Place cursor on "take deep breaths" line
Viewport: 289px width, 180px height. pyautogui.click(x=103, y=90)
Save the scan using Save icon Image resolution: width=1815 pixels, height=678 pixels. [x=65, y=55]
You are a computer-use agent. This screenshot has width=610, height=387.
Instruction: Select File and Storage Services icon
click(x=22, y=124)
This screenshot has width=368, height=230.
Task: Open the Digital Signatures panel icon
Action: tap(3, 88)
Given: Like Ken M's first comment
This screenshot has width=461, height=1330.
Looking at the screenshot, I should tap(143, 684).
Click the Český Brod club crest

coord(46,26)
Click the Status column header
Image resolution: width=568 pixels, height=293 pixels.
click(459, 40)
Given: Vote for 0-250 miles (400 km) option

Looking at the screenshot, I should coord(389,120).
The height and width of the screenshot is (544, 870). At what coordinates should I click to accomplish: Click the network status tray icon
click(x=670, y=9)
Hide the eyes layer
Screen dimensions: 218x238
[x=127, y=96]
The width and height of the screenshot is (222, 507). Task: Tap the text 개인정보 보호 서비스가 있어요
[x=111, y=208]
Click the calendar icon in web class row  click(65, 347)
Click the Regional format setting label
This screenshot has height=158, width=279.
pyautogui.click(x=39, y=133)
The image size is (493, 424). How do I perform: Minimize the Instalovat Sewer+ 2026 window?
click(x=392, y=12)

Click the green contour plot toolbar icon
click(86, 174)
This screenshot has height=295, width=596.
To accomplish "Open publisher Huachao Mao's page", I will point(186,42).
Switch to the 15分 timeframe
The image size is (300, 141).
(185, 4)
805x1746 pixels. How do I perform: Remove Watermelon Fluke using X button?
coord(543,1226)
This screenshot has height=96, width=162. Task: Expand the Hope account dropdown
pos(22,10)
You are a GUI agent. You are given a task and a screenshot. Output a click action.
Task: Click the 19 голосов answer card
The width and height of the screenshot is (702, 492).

+++

All lines from the one containing "This screenshot has height=295, width=596." through the last line of the data, both included, are to be retyped exactly, and no other line belongs in the answer.

*OUTPUT*
This screenshot has height=295, width=596.
To accomplish "Open publisher Huachao Mao's page", I will point(186,42).
Switch to the 15分 timeframe
The image size is (300, 141).
(185, 4)
805x1746 pixels. How do I perform: Remove Watermelon Fluke using X button?
coord(543,1226)
This screenshot has height=96, width=162. Task: Expand the Hope account dropdown
pos(22,10)
You are a GUI agent. You are given a task and a screenshot. Output a click action.
Task: Click the 19 голосов answer card
The width and height of the screenshot is (702, 492).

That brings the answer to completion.